The mixed media paintings are the first of the flower paintings I made. The collage of fabric, against the painted trompe l'oeil “fabric”, relief print ink on paper windows and oil painted vase combine to make a composite “home”, mirroring my private life at the time where I felt displaced through a series of moves from state to state to follow work. The vase with flowers is a symbol of myself in an unfamiliar setting, not unlike the hand painted name tributes in the subsequent iterations of flower paintings, names of people whose lives took on a public identity as cultural influencers or agents of change. #saytheirname


Artist Statement

"My multidisciplinary figurative work focuses on the intersection of class, power and gender.  The figures in my paintings range from dollar store knick-knacks of ballerinas and women of leisure, global news images of protests and material culture, such as dresses, that shape our view of femaleness. 

Margaret Murphy, 2018


The concerns in my work have always been based on my observations on class, consumerism, religion and gender. For a decade I worked with mass-produced figurines. I started noticing the figurines in the dollar stores that are abundant in my working class neighborhood in Jersey City. I purchased a few porcelain ballerinas and quickly realized that the cheaply made knick-knacks of sweet 16’s, women of leisure and erotic dancers did not reflect the women I saw in my neighborhood.  Mass produced, diminished and useless these figurines reflected a societal view of women as good or bad, pious or promiscuous. This dichotomy of women as only performing one of two roles is at the core of my figurine paintings. The curator Rocio Aranda Alvarado[1] wrote of my figurative work,  “While American painters of the 1960s were heralding the design and appeal of American consumer products, Murphy’s paintings address objects that abound as a result of globalization.” This is equally true of my toile news based work that I began as a result of global information reaching me at home and often catching me off guard.
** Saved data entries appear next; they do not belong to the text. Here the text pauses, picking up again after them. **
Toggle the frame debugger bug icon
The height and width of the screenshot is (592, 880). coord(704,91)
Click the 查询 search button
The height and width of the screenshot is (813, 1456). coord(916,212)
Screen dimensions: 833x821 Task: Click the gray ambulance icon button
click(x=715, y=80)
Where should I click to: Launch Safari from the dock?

The figure is a constant element in my work to speak about my concerns but it is not the traditional artist/model relationship. The figures in my paintings range from dollar store knick-knacks to news images of real life people who are protesting injustices such as the kidnapping of three hundred young girls in Nigeria to the rape and death of a young Indian girl on a bus coming home from a movie. My most recent paintings are images of dresses. Simultaneously optimistic and sorrowful these paintings speak about what it means to be a girl.
 
 


[1] Rocio Aranda Alvarado, Margaret Murphy A Ten Year Survey Decoding the Marketplace, coupons, dollar stores, and ebay. Pp. 12-13.